This shrimp scampi zoodles and noodles recipe is the perfect light and easy pasta dish. It is full of fresh summer flavors like basil, lemon, garlic, and zucchini. This recipe takes 30 minutes to make and will please everyone!


Scale

Ingredients

  • 1 tbsp olive oil
  • 16 large frozen shrimp
  • 5 cloves garlic, minced
  • 1 shallot, minced
  • Salt
  • Pepper
  • Zest of 1 lemon
  • Juice of half a lemon
  • 1/2 cup dry white wine
  • 1/2 pound brown rice or whole wheat spaghetti 
  • 2 large zucchinis, spiralized
  • 1 large handful fresh basil, chopped
  • 1 tsp red pepper flakes
  • 3 tbsp shredded parmesan cheese

Instructions

  1. Heat olive oil on medium heat in a large skillet.
  2. Add garlic, shallots, and salt and pepper to taste, cooking 1-2 minutes until fragrant, stirring and being careful not to burn.
  3. Add shrimp to the pan in an even layer.
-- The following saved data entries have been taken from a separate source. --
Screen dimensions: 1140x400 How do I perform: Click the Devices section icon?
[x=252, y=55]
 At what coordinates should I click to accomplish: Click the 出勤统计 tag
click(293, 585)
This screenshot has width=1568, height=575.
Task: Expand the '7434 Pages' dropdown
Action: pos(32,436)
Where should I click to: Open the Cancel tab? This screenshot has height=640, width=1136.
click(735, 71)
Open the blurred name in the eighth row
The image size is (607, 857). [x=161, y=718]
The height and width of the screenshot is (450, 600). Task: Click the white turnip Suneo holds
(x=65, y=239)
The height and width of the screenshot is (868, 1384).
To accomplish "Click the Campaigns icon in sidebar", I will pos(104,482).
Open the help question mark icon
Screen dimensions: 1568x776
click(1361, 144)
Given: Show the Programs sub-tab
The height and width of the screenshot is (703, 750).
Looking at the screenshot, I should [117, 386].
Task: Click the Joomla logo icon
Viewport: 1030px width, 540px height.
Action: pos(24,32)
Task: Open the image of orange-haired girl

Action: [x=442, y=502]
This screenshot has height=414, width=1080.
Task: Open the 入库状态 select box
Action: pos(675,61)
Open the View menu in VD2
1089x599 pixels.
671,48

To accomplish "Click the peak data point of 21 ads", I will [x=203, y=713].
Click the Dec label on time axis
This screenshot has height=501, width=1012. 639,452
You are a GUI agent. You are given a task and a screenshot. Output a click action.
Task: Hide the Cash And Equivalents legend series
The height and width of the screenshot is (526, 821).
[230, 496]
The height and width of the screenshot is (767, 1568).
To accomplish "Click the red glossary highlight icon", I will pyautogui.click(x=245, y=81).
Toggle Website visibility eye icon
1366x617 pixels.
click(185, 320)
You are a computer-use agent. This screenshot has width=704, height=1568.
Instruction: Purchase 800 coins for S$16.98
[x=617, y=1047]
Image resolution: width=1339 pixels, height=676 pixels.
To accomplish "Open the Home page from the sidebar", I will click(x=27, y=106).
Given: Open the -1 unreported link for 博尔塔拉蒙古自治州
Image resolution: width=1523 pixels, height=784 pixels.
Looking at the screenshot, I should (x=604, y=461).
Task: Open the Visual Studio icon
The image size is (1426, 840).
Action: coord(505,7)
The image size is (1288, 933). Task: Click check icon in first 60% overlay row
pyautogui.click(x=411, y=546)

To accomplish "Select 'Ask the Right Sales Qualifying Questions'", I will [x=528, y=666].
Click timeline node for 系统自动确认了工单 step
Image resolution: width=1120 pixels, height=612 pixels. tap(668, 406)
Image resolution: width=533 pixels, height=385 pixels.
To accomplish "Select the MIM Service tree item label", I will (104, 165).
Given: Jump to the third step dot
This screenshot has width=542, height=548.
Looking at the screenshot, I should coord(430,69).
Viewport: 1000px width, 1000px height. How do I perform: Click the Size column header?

Cook for 2-3 minutes per side until pink and opaque. 
  4.  Add lemon zest, lemon juice, and white wine. Simmer shrimp in wine until it has reduced by half.
  5. Meanwhile, cook pasta according to package instructions. 
  6. Reduce pan with shrimp to low heat, and toss in zoodles until they start to soften, about 1 minute. 
  7. Remove from heat and toss in cooked pasta, using tongs to evenly coat each strand.
  8. Serve immediately, and garnish with plenty of fresh basil, red pepper flakes, and parmesan cheese. 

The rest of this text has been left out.